:: DATA LISTING ::

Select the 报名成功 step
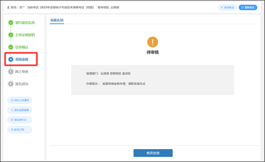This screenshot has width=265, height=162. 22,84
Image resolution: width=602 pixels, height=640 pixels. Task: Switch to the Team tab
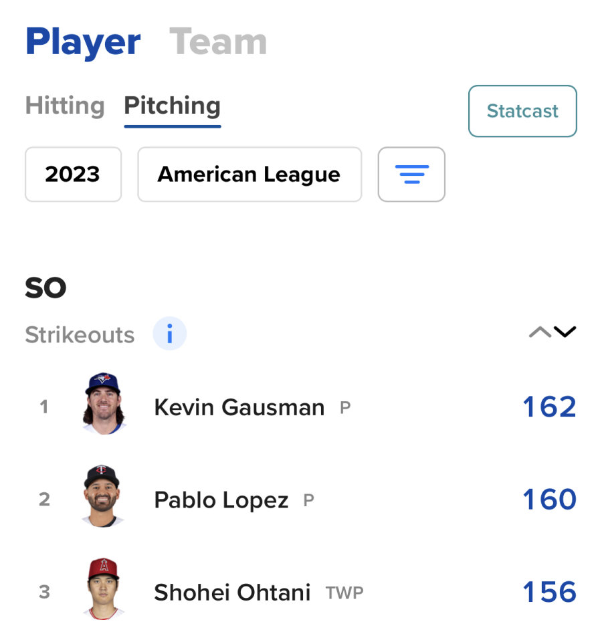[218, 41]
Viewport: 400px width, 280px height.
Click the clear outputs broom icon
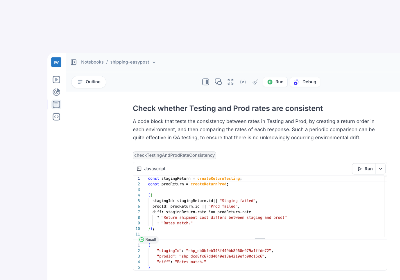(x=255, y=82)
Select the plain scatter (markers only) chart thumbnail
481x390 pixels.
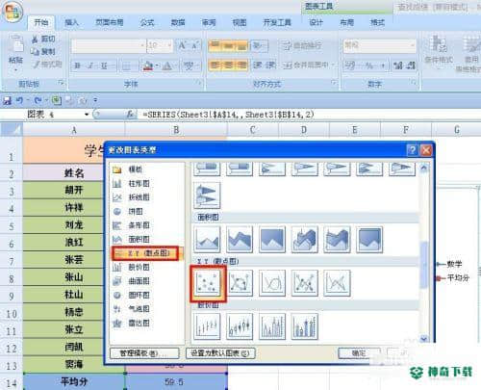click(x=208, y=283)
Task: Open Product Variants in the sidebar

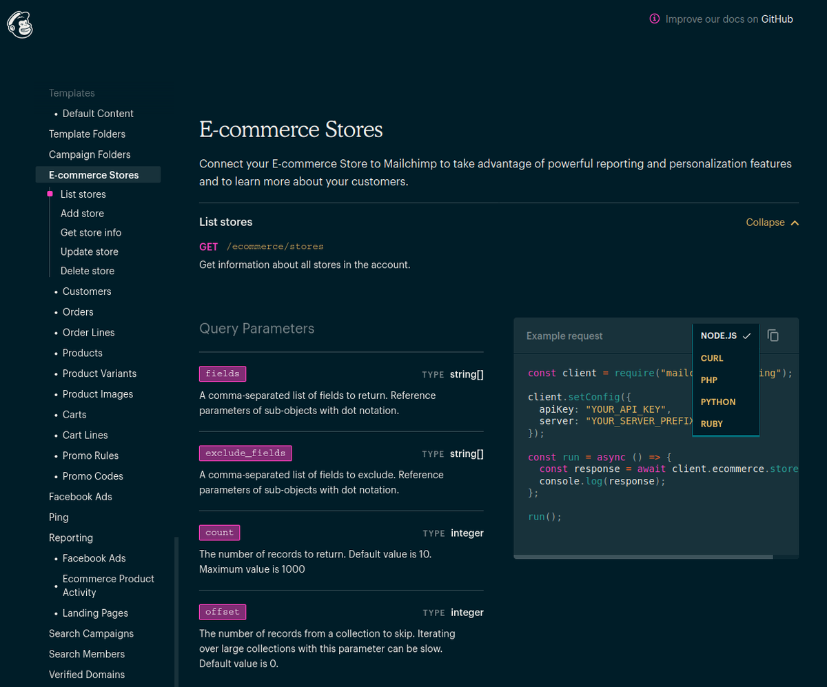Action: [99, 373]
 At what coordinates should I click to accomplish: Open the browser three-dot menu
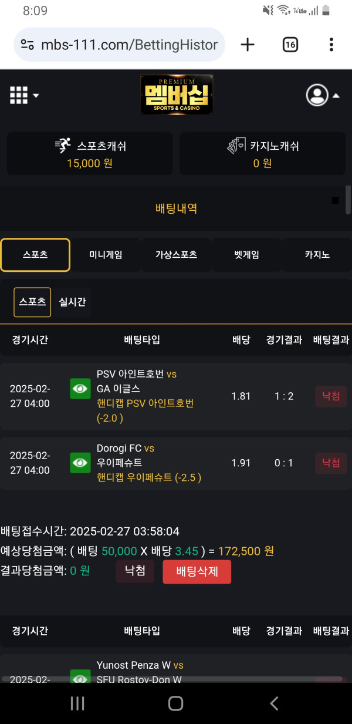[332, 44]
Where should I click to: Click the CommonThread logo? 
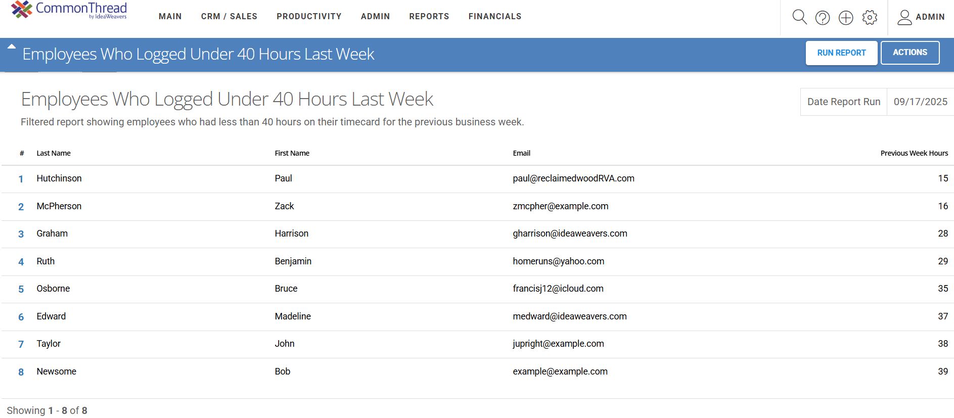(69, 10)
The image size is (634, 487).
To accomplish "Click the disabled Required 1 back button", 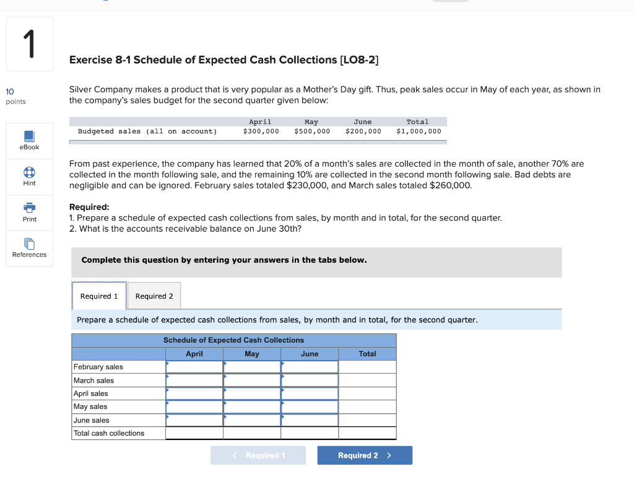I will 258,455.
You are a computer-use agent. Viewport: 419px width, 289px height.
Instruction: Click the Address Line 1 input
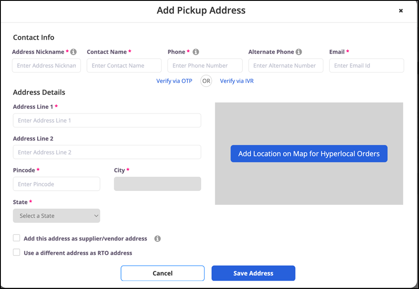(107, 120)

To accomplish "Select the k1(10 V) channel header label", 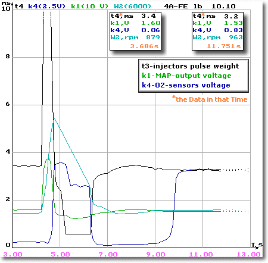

:::

WHAT IS NEEDED: If a line in the records contains "Viewport", report it.

EXPECTED ANSWER:
Viewport: 400px width, 280px height.
You are a computer-use agent. Viewport: 419px width, 289px height.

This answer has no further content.